Rewrite the lines from the one containing "What do you see at coordinates (701, 44)" up to and including the one containing "(388, 258).", substituting "Find the position of" for "Identify the location of" and leaving everything else unchanged.

DATA FOR THIS TASK:
________________________

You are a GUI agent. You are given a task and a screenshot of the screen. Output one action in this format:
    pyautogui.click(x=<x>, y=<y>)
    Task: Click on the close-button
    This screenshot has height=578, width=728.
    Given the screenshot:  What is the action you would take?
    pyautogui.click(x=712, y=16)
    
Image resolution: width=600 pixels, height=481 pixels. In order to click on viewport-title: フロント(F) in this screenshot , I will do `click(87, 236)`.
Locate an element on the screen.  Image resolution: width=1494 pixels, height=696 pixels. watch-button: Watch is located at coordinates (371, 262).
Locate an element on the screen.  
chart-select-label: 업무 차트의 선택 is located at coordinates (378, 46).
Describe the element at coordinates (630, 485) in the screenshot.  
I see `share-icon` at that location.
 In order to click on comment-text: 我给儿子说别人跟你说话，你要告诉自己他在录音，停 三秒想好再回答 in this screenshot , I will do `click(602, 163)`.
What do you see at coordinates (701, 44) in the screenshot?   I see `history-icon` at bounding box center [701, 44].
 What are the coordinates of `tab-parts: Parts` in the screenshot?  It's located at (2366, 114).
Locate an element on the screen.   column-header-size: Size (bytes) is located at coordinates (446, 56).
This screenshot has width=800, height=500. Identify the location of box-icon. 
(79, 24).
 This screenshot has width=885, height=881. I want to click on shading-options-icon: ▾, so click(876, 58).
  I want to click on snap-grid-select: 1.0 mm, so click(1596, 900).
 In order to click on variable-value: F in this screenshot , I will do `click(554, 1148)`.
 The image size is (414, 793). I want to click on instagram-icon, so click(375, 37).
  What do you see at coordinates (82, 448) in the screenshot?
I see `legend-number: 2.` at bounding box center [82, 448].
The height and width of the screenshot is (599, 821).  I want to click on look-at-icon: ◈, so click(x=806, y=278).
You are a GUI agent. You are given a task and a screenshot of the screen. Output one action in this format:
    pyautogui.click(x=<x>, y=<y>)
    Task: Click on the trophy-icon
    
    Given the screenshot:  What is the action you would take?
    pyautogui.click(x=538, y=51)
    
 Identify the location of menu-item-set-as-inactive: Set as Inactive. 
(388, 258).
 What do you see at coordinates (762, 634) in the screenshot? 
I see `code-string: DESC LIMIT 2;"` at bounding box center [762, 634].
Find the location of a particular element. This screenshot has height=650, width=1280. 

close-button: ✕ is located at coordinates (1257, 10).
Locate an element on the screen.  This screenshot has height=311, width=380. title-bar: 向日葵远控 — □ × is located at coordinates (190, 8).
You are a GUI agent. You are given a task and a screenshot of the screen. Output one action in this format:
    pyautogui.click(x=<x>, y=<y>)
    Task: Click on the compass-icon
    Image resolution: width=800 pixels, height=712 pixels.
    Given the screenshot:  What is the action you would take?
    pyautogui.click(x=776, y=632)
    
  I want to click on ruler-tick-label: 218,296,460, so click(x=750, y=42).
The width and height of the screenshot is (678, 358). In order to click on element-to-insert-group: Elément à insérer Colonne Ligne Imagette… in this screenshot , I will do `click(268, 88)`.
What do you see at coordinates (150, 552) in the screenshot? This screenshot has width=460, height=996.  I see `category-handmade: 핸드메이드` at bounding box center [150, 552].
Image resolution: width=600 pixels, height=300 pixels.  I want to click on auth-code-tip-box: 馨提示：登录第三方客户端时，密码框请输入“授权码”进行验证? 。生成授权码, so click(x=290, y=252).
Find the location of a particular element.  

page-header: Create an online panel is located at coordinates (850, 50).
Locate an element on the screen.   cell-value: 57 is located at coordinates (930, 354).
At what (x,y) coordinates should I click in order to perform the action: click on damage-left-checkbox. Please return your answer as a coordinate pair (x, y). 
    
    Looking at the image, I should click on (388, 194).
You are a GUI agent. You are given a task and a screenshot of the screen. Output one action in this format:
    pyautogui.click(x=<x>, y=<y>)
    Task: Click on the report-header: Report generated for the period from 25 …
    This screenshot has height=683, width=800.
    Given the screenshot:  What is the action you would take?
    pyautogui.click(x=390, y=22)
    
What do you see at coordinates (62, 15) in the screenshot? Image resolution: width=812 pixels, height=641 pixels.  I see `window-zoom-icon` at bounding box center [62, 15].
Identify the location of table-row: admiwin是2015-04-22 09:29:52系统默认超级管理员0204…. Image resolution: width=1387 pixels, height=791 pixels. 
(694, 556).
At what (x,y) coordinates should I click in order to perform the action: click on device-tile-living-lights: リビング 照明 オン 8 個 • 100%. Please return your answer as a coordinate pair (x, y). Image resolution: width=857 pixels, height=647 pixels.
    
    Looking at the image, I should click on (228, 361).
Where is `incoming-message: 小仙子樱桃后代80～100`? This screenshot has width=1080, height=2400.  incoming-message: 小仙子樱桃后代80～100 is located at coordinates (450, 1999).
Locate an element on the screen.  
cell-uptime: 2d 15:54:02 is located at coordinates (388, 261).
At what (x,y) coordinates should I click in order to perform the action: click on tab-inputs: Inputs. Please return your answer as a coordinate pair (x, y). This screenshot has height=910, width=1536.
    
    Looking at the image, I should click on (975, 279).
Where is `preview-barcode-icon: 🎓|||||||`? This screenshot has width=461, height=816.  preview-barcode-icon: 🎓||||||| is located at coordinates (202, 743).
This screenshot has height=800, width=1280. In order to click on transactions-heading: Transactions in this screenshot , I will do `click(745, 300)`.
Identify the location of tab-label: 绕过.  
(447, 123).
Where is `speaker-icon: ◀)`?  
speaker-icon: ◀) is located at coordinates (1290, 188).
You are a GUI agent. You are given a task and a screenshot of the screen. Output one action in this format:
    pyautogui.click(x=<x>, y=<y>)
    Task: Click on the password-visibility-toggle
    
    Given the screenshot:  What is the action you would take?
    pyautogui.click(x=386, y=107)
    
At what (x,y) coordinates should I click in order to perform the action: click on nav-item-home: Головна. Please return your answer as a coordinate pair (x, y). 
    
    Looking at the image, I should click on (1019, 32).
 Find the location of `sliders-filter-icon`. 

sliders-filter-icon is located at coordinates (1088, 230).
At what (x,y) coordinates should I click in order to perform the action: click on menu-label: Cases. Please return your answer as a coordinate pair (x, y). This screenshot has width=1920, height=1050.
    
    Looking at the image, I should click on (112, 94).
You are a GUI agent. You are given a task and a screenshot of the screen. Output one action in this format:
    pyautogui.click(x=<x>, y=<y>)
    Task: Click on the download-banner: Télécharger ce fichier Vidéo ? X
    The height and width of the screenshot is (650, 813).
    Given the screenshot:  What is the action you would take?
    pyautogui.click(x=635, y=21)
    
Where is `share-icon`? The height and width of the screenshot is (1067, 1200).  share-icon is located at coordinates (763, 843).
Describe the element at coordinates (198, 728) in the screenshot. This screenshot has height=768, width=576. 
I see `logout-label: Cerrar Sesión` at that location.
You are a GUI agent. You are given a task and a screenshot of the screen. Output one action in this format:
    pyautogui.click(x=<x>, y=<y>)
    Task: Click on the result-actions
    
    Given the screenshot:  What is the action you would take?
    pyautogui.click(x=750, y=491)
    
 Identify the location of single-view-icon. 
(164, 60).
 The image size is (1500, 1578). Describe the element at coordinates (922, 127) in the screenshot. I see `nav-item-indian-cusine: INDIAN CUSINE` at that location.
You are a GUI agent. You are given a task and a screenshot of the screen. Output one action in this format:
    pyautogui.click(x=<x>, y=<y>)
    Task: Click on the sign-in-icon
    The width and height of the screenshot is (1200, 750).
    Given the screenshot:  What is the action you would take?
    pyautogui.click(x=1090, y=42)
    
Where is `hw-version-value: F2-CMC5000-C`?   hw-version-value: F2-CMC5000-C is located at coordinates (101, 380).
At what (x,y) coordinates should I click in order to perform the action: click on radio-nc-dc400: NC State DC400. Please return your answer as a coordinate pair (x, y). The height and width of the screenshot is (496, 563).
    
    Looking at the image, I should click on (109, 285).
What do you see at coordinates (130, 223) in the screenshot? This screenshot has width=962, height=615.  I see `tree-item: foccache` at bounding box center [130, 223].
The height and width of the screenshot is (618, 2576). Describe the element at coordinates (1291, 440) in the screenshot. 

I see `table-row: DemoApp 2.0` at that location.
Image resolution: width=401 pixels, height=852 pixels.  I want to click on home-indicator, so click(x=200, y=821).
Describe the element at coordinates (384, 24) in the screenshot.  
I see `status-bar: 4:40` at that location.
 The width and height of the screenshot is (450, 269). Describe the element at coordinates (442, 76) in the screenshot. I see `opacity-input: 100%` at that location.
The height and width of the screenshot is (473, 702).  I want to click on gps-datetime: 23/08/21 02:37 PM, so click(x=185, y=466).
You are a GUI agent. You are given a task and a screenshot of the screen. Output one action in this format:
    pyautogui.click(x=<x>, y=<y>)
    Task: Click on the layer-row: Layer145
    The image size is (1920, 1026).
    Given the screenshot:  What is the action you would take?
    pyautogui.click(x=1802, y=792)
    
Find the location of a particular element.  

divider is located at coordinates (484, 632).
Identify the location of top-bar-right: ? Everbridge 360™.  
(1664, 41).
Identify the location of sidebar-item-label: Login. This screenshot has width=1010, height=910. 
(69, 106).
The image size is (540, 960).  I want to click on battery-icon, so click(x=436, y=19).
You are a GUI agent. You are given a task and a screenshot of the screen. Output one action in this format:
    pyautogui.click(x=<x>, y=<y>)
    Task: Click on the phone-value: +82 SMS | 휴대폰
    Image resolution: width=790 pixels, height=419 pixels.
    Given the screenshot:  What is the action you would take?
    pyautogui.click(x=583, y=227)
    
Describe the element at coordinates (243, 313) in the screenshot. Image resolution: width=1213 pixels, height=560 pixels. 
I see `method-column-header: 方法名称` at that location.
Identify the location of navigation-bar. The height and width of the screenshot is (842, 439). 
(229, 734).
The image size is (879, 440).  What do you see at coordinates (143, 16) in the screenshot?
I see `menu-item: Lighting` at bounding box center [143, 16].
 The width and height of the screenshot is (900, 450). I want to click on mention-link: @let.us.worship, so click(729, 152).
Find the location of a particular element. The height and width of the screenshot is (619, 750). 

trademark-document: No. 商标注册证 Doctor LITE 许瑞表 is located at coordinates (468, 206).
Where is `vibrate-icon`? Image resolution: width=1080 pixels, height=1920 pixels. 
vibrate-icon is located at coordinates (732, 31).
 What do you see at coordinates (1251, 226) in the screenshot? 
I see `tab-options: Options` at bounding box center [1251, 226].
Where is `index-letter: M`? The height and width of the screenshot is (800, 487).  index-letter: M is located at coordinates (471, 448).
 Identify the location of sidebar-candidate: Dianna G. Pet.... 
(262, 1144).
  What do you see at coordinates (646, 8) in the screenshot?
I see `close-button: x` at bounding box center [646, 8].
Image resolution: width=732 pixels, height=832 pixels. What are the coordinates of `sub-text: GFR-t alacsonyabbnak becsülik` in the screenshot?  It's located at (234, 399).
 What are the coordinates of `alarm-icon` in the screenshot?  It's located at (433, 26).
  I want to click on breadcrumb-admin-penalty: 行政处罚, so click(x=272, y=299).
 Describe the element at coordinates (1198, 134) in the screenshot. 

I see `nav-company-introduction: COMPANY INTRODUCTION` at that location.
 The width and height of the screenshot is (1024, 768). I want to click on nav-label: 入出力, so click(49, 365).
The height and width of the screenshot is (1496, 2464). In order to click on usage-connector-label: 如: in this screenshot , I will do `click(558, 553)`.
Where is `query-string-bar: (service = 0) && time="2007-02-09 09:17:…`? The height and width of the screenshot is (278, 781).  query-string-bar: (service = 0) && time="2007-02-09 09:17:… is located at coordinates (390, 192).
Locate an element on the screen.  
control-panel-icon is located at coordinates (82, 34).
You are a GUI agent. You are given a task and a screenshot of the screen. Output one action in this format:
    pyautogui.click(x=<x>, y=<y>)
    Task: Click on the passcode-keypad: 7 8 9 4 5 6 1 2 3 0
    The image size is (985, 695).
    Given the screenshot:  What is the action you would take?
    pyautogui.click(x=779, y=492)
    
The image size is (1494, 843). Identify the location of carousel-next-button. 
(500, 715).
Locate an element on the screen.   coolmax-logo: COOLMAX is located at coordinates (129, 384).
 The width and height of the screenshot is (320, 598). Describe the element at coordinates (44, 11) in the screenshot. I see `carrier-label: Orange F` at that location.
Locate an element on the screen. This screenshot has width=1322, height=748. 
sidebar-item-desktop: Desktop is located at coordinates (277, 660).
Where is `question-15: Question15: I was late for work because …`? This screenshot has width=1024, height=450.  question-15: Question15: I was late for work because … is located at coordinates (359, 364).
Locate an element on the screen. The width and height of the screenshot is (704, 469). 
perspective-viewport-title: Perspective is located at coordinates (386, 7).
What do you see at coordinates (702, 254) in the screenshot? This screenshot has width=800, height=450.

________________________

WRITTEN RESPONSE:
What do you see at coordinates (701, 44) in the screenshot?   I see `history-icon` at bounding box center [701, 44].
 What are the coordinates of `tab-parts: Parts` in the screenshot?  It's located at (2366, 114).
Locate an element on the screen.   column-header-size: Size (bytes) is located at coordinates (446, 56).
This screenshot has width=800, height=500. Find the position of box-icon. 
(79, 24).
 This screenshot has width=885, height=881. I want to click on shading-options-icon: ▾, so click(876, 58).
  I want to click on snap-grid-select: 1.0 mm, so click(1596, 900).
 In order to click on variable-value: F in this screenshot , I will do `click(554, 1148)`.
 The image size is (414, 793). I want to click on instagram-icon, so click(375, 37).
  What do you see at coordinates (82, 448) in the screenshot?
I see `legend-number: 2.` at bounding box center [82, 448].
The height and width of the screenshot is (599, 821).  I want to click on look-at-icon: ◈, so click(x=806, y=278).
You are a GUI agent. You are given a task and a screenshot of the screen. Output one action in this format:
    pyautogui.click(x=<x>, y=<y>)
    Task: Click on the trophy-icon
    
    Given the screenshot:  What is the action you would take?
    pyautogui.click(x=538, y=51)
    
 Find the position of menu-item-set-as-inactive: Set as Inactive. 
(388, 258).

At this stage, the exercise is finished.